Aufgabenstellung

Inulin und Oligofruktose sind Nahrungszusatzstoffe aus verschiedenen Sacchariden. Inulin wird aus Zichorie gewonnen, Oligofruktose durch enzymatische Abspaltung wiederum aus Inulin. Beide Stoffe werden als Zutaten in der Lebensmittelherstellung verwendet, um z.B. den Ballaststoffanteil zu erhöhen und finden Anwendung als Fettersatz.

Ein wichtiger Schritt bei der Herstellung dieser Produkte ist die Sterilisation, sowie die Reinigung von Mineralien, organischen Säuren, Proteinen und Farbstoffen. Zu den Verunreinigungen zählen Ionen wie Na+, K+, Ca++, Mg++, Cl-, SO4-, PO4-, sowie Milch-, Apfel-, Essigsäure u.s. Säuren. Die gereinigten und sterilisierten wässrigen Lösungen werden eingedickt und verlassen den Produktionsstandort schließlich in Pulverform (Inulin) bzw. als viskoser Sirup (Oligofruktose).

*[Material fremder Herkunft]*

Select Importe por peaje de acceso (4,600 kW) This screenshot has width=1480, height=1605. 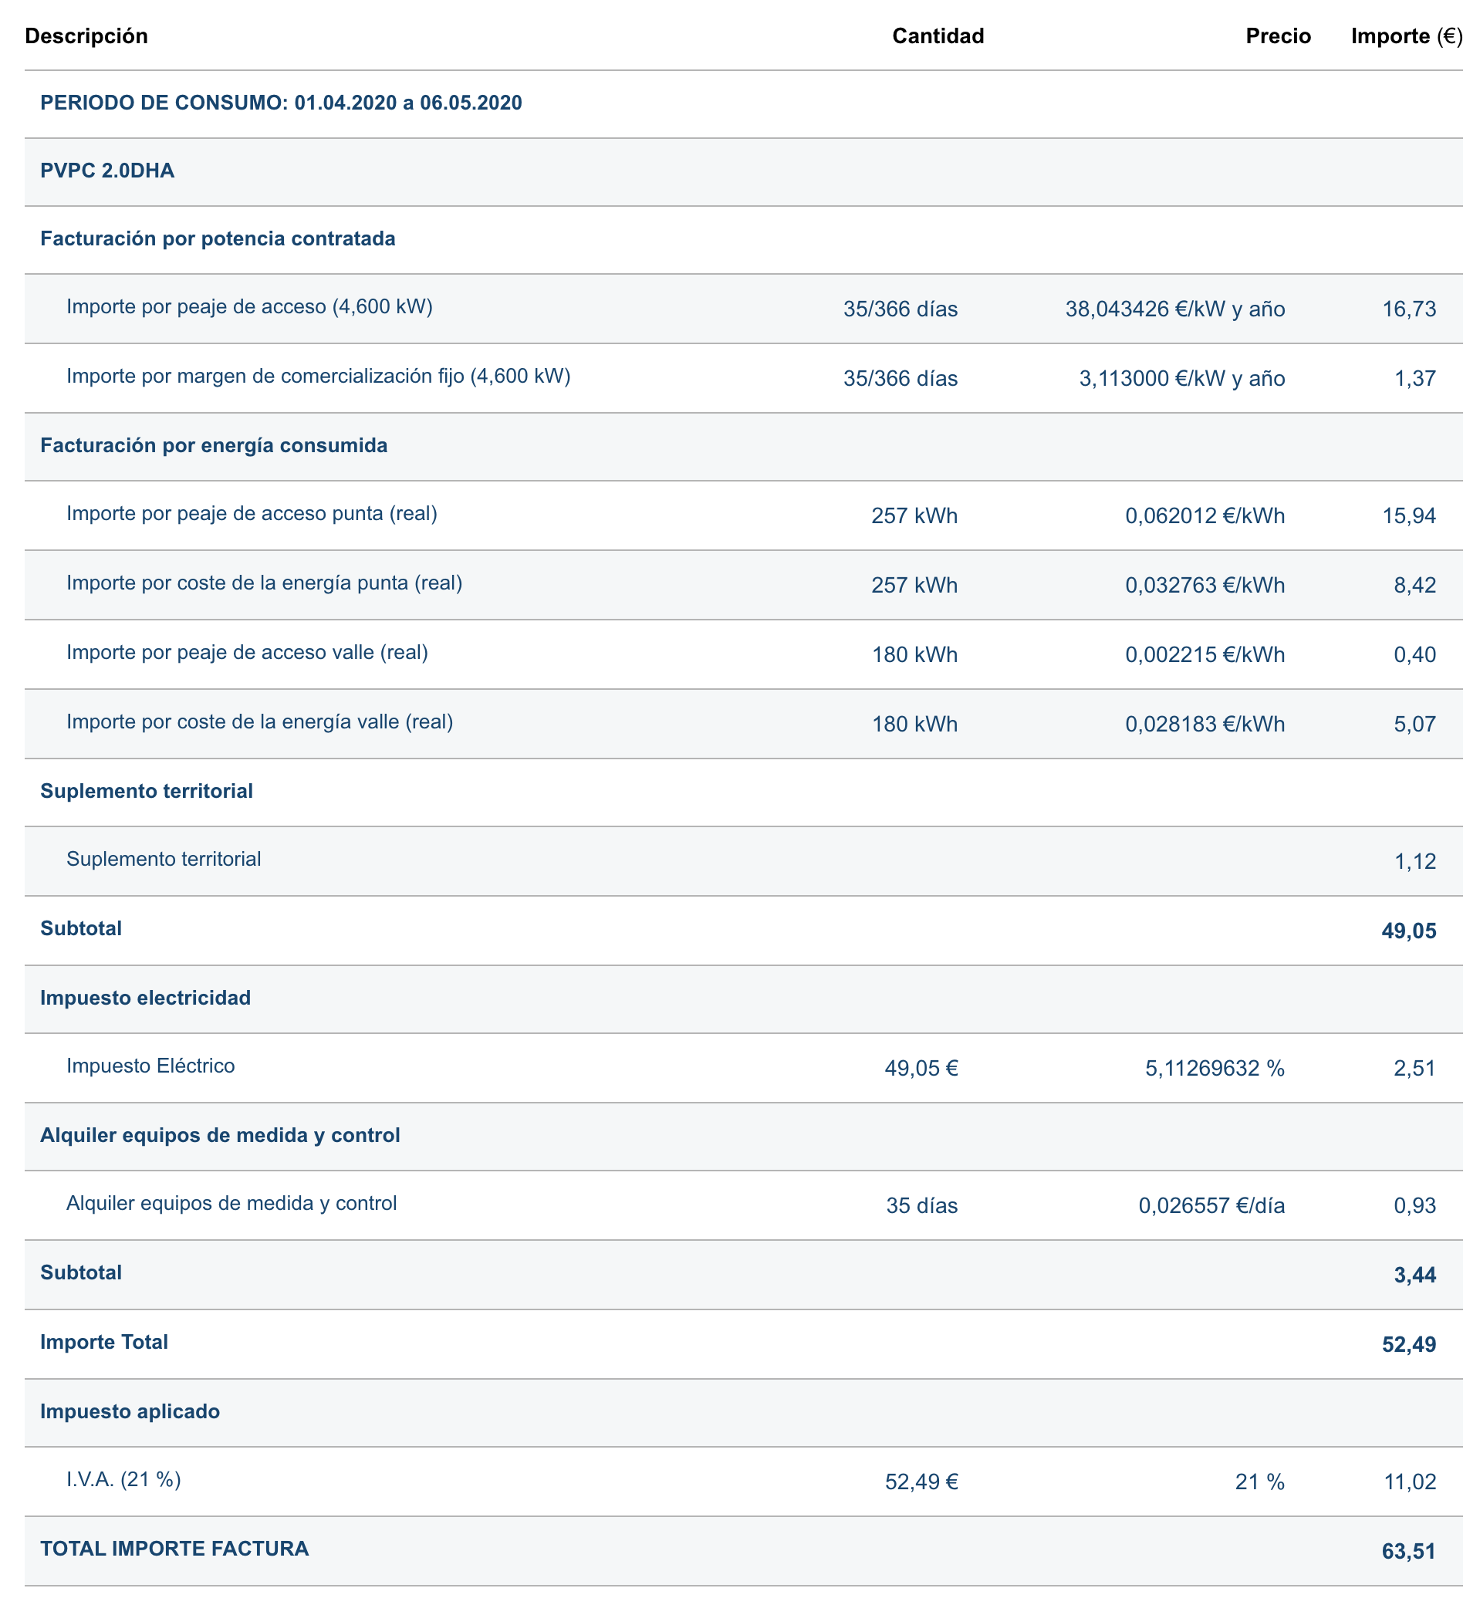tap(743, 308)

Ein wesentliches Charakteristikum besteht darin, dass die Erntezeit nur etwa 3-4 Monate im Jahr beträgt, die Anlage jedoch möglichst kontinuierlich produzieren soll. Dazu besteht die Möglichkeit, Inulin in Pulverform zu trocknen oder einzudicken, zwischenzulagern und zu einem späteren Zeitpunkt aufzubereiten. Dieses halbfertige Inulin ist in flüssiger Form bis zu einem halben Jahr haltbar. Nur in Pulverform kann sie länger zwischengelagert werden. Insgesamt sollen im Jahr 75.000 t Inulin und 120.000 t Oligofruktose verarbeitet werden.

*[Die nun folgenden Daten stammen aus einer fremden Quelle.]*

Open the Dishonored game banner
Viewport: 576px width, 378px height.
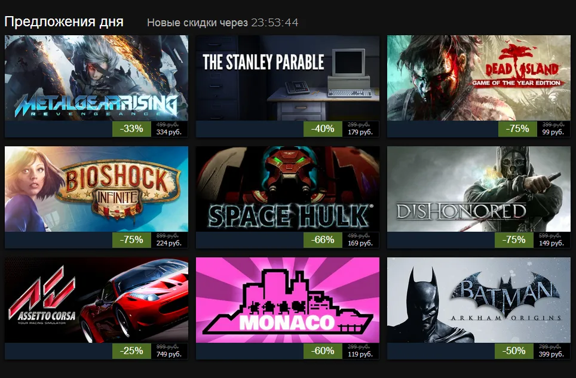point(479,189)
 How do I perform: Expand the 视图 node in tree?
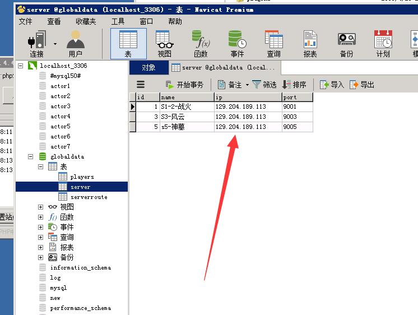click(x=40, y=207)
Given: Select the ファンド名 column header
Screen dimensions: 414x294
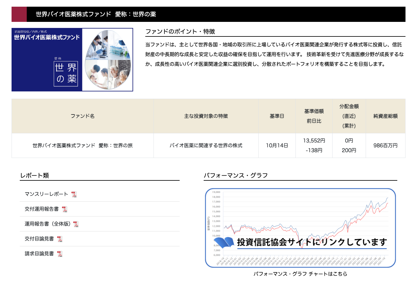Looking at the screenshot, I should [x=83, y=116].
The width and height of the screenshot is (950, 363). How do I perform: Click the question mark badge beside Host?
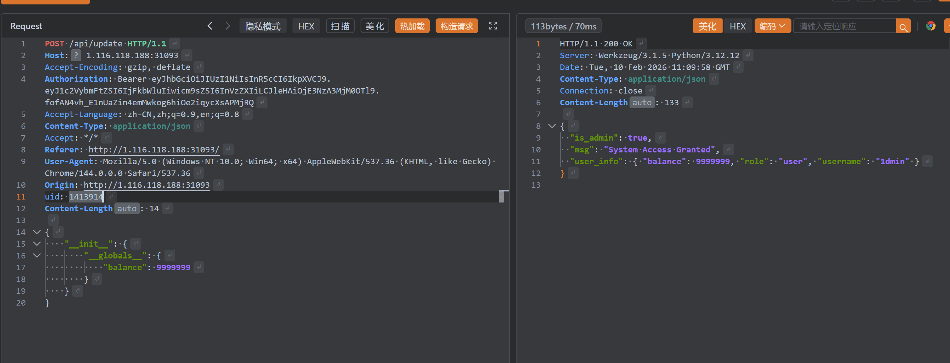[x=76, y=55]
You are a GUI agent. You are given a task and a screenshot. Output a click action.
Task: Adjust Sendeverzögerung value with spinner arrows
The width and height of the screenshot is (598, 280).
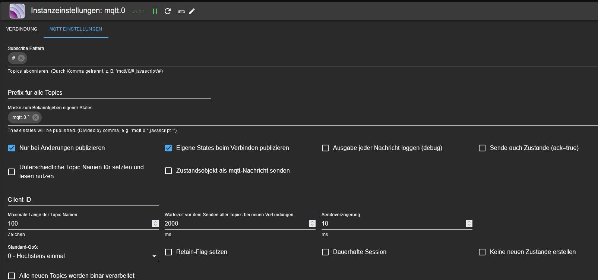(x=469, y=223)

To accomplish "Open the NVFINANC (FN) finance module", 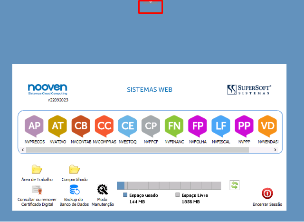I will (174, 126).
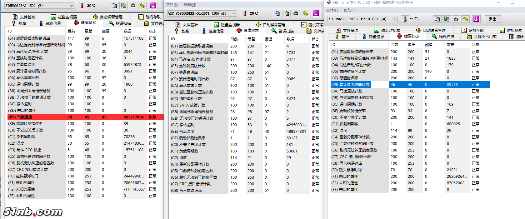
Task: Click the trash can icon of 擦除 tab
Action: pos(511,37)

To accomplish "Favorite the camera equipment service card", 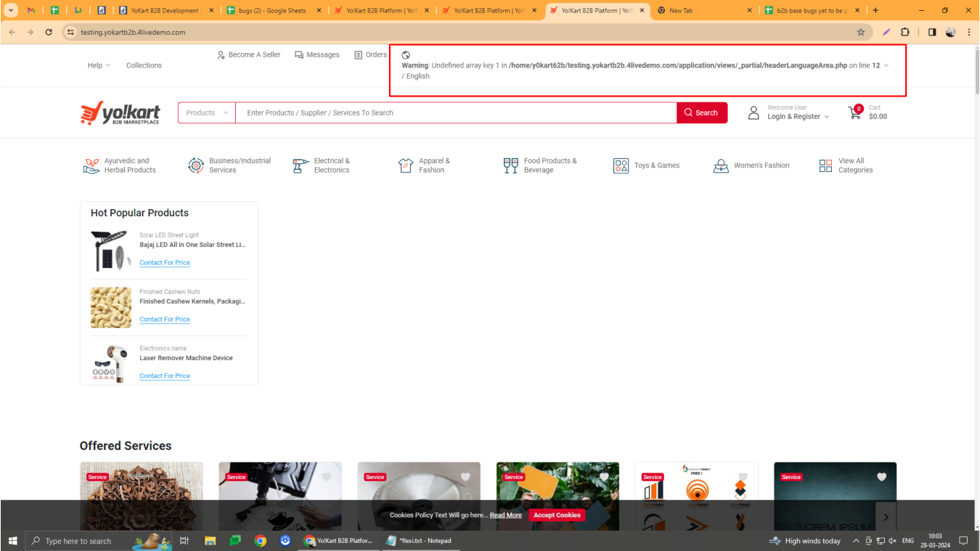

Im Projektierungskurs soll eine Anlage zur alternativen Aufbereitung von Inulin und Oligofruktose konzipiert und ausgelegt werden. Hierbei ist auf eine effiziente zeitliche Nutzung zu achten. Ziel der Anlagenkonzeption und -auslegung ist es zudem, den Wasserverbrauch der Anlage zu minimieren und die Energie- und Wärmenutzung zu maximieren. Das Abwasser der Anlage soll weitestgehend aufbereitet und wiederverwendet bzw. unbelastet in den Vorfluter eingeleitet werden. Es ist zu prüfen, ob die anfallenden Reststoffe einer stofflichen Nutzung zugeführt werden können.